Among the entries below, count the lines with "agent" in them and state the total without comment.

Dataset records
%%

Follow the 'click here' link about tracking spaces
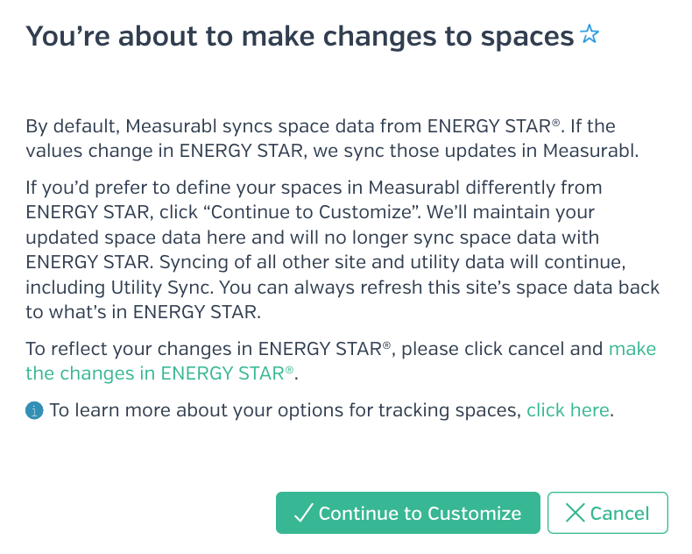The width and height of the screenshot is (692, 554). [568, 410]
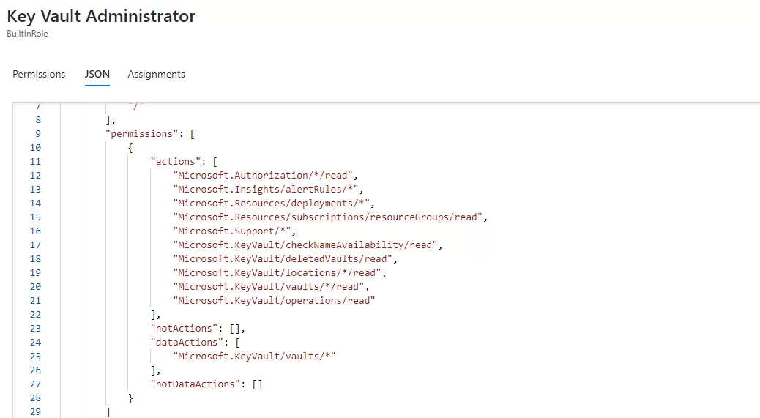
Task: Click the checkNameAvailability/read action string
Action: [x=308, y=245]
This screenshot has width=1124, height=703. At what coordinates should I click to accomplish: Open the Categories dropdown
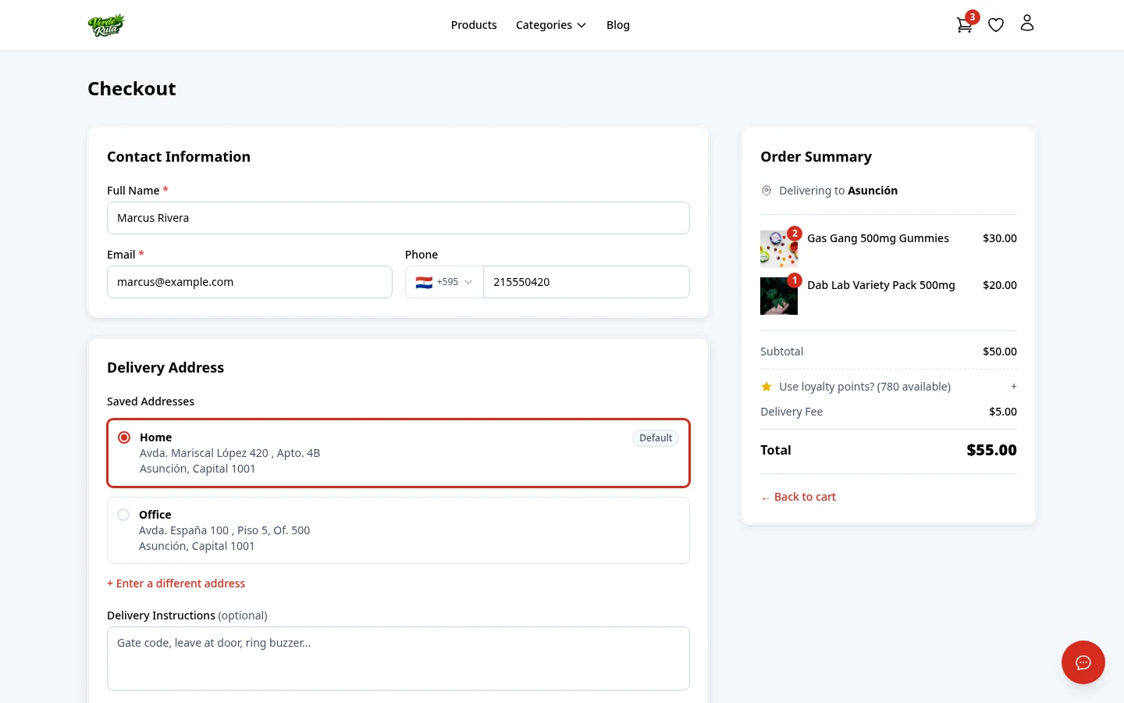[551, 24]
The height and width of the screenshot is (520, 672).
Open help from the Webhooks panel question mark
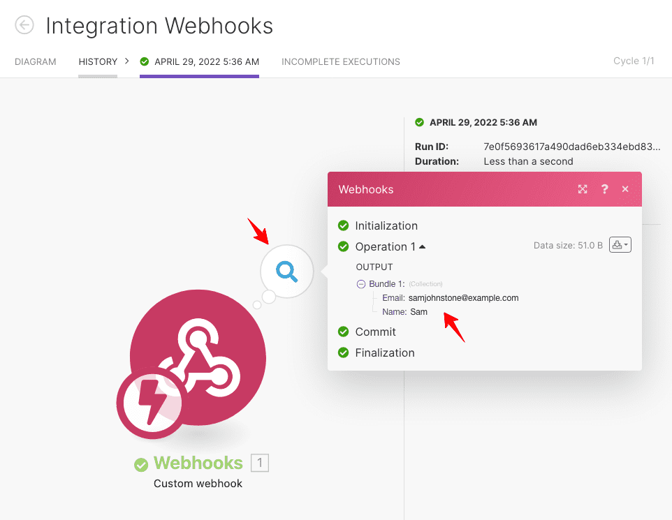point(604,189)
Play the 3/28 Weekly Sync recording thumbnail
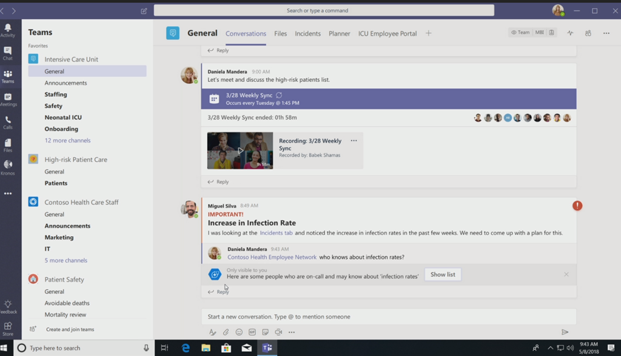The image size is (621, 356). (240, 150)
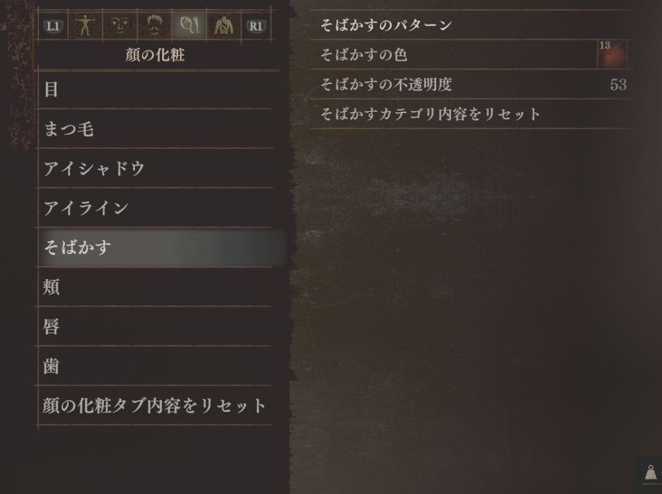Open the face shape tab icon
This screenshot has height=494, width=662.
tap(120, 25)
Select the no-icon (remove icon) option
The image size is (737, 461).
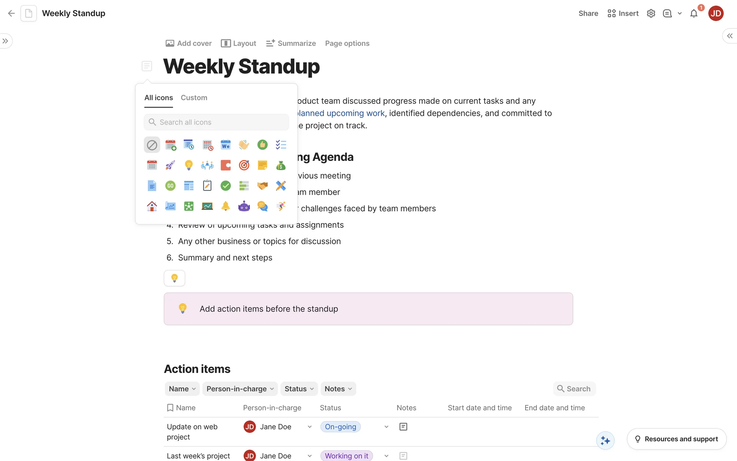[152, 145]
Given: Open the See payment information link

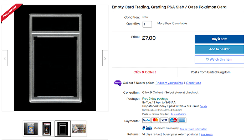Looking at the screenshot, I should click(x=194, y=129).
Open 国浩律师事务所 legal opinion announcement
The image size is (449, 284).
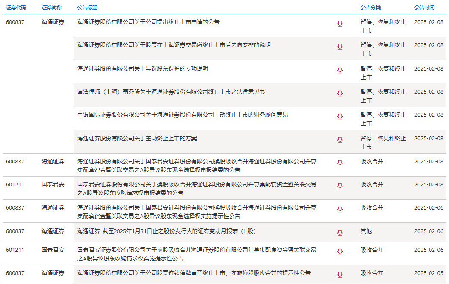(x=171, y=92)
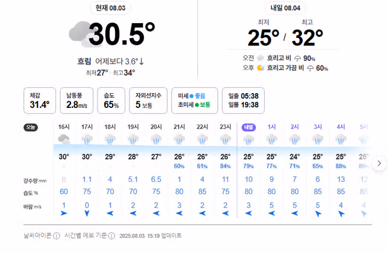Click the cloudy icon beside 30.5°

coord(80,34)
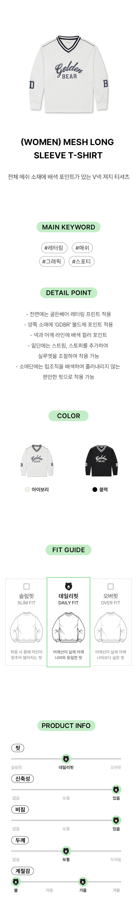This screenshot has height=914, width=137.
Task: Select the #스포티 keyword tag
Action: coord(81,262)
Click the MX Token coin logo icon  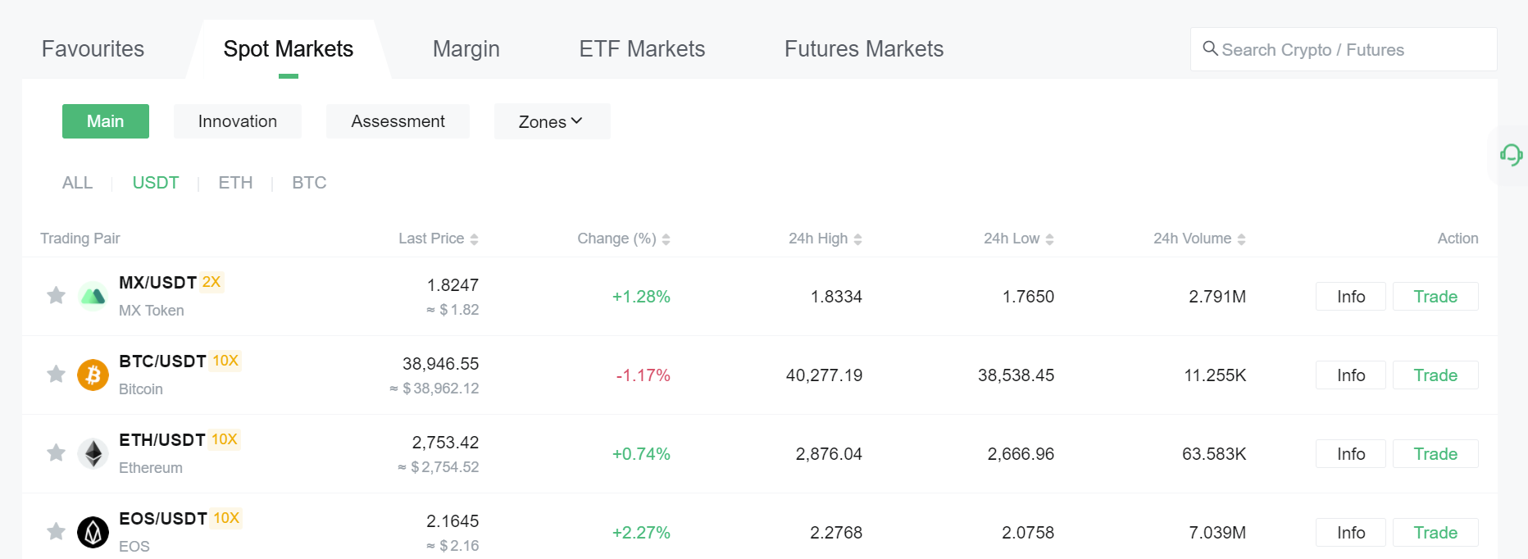[93, 296]
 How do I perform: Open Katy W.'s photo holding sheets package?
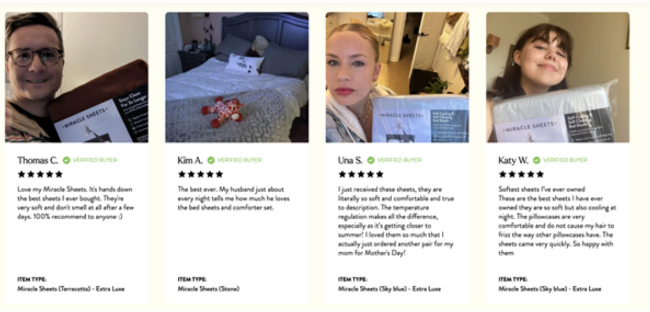point(558,77)
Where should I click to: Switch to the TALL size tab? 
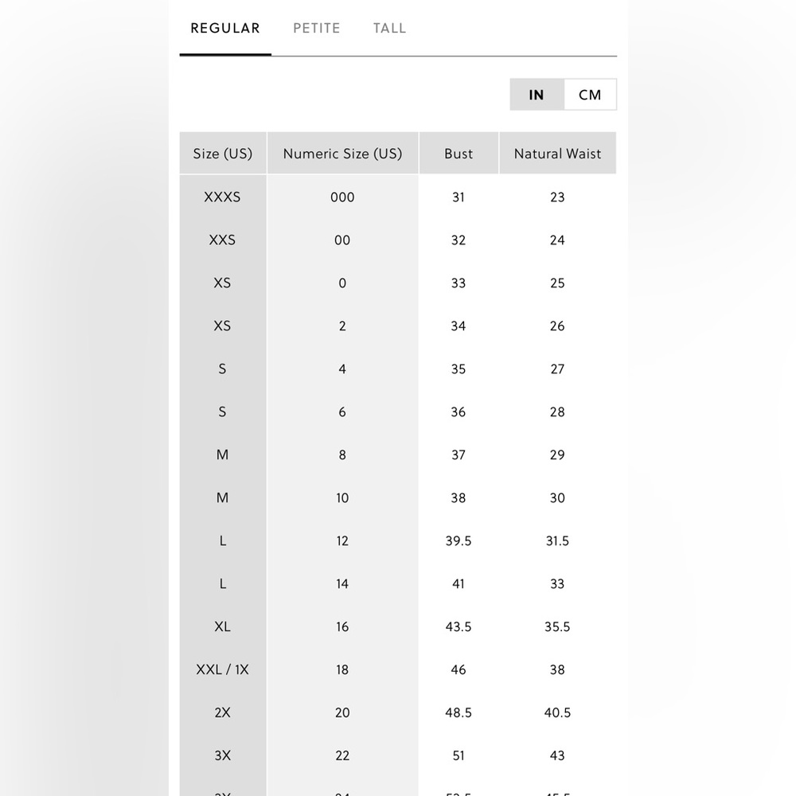[389, 28]
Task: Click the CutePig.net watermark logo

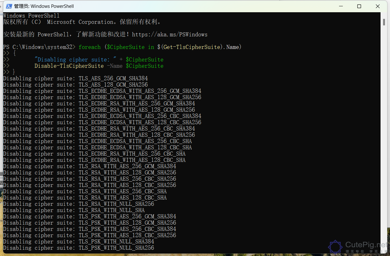Action: point(335,247)
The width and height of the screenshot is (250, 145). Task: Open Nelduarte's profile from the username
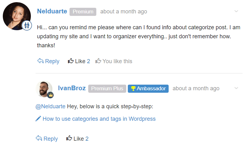[52, 11]
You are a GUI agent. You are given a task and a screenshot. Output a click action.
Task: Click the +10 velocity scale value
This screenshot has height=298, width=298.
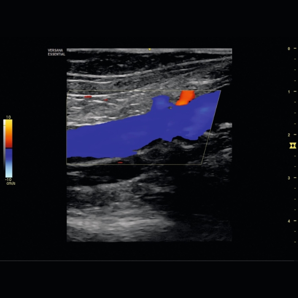coord(8,117)
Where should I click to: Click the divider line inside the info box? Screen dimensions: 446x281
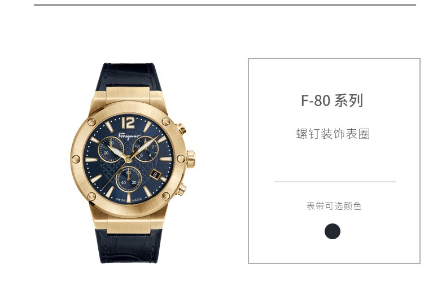coord(334,182)
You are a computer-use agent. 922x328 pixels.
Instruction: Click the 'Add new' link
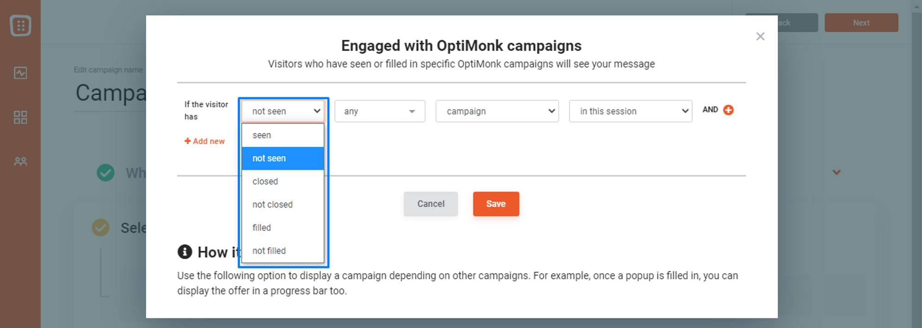[x=205, y=141]

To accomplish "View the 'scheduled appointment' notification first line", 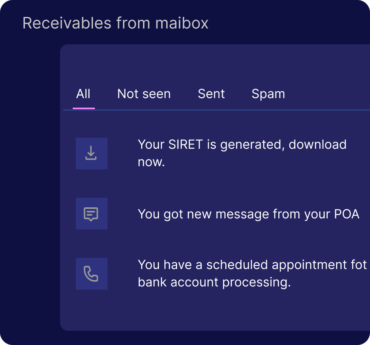I will pos(253,264).
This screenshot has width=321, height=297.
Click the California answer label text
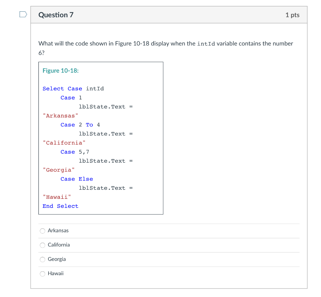click(x=59, y=245)
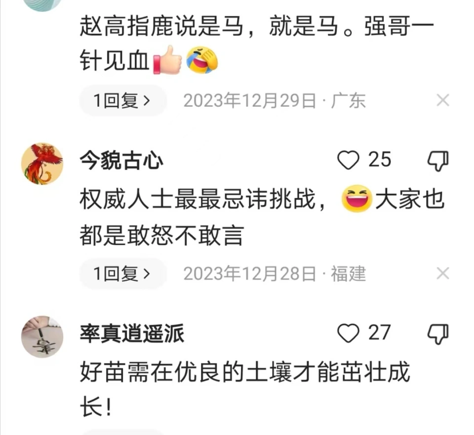Expand 1回复 under the 广东 comment
474x435 pixels.
pyautogui.click(x=123, y=100)
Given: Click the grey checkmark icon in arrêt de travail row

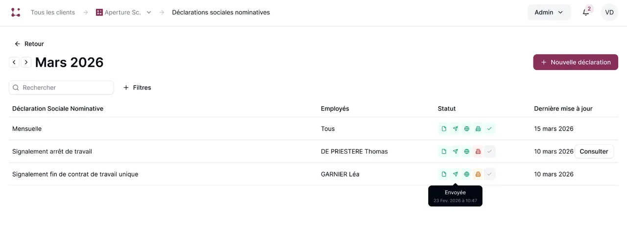Looking at the screenshot, I should pyautogui.click(x=489, y=152).
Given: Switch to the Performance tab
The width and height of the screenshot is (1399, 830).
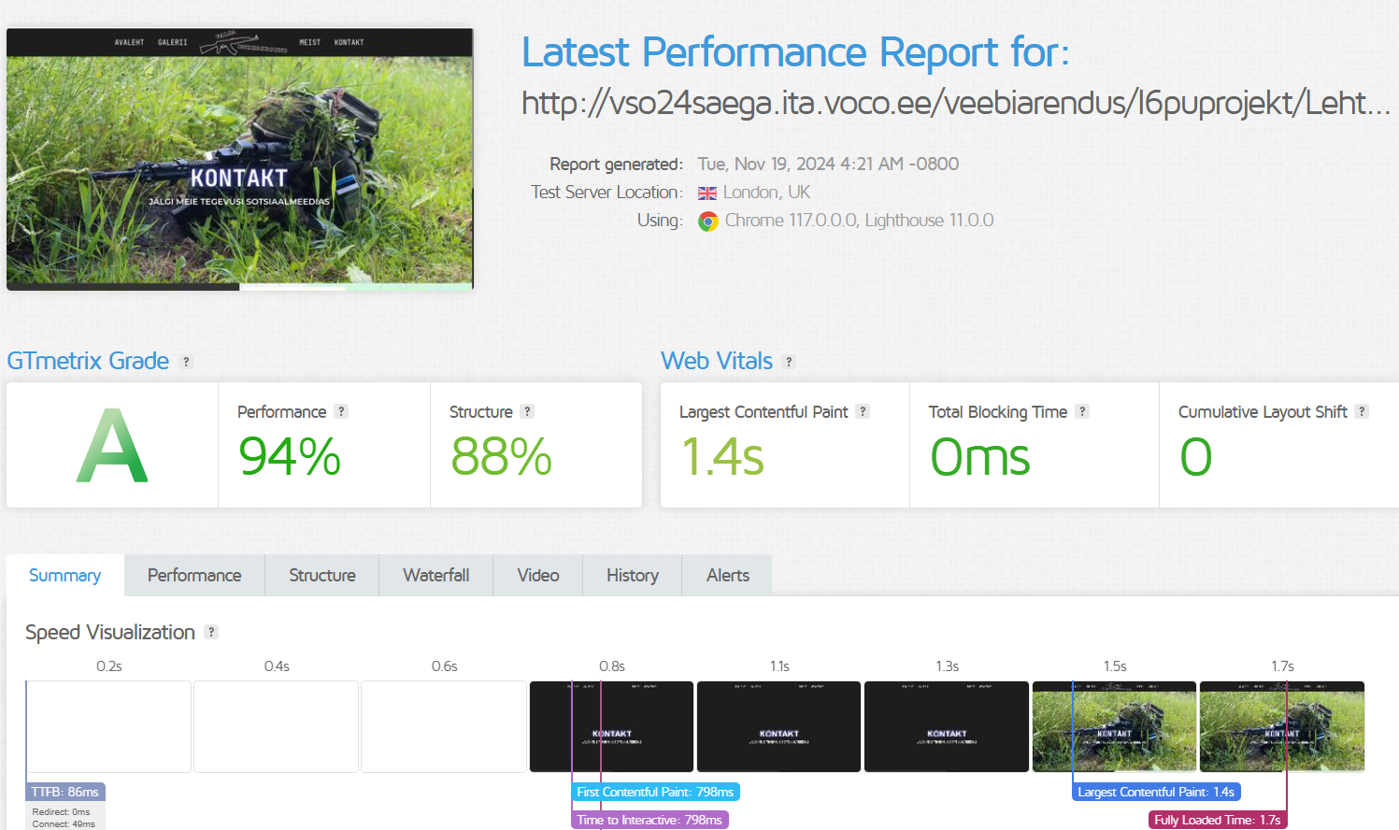Looking at the screenshot, I should tap(194, 576).
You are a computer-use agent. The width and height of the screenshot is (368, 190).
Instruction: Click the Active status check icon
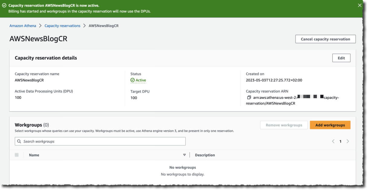coord(133,80)
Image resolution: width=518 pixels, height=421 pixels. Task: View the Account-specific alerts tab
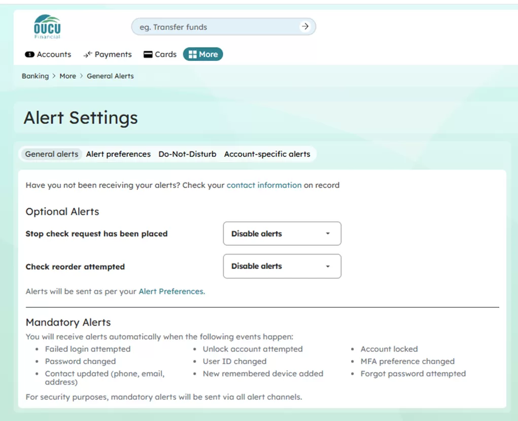click(268, 154)
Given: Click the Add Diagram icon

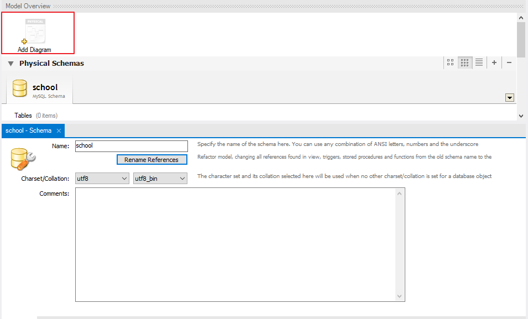Looking at the screenshot, I should click(35, 32).
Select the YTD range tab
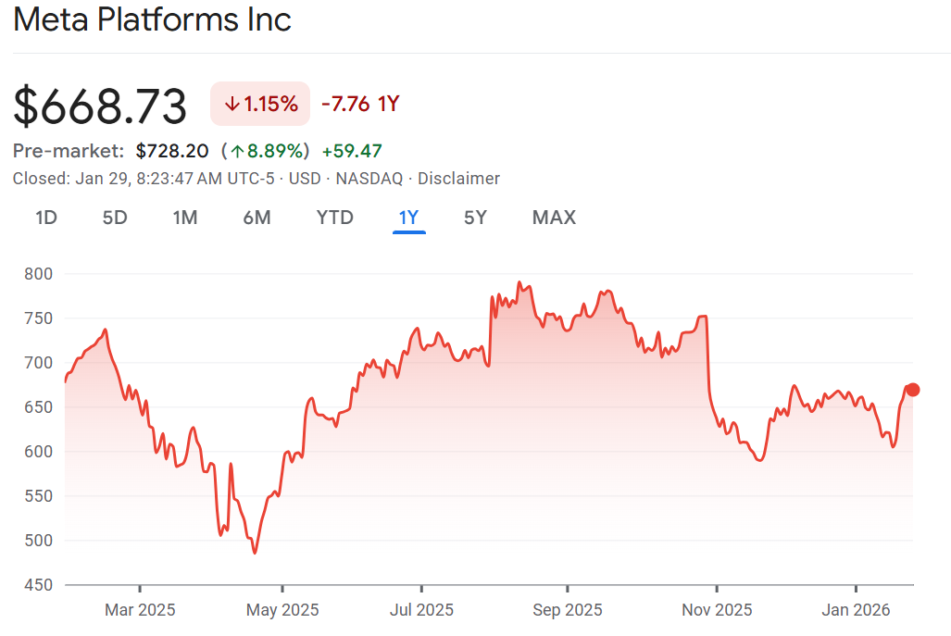The image size is (951, 636). [334, 218]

%%

**Solution for this exercise:** 3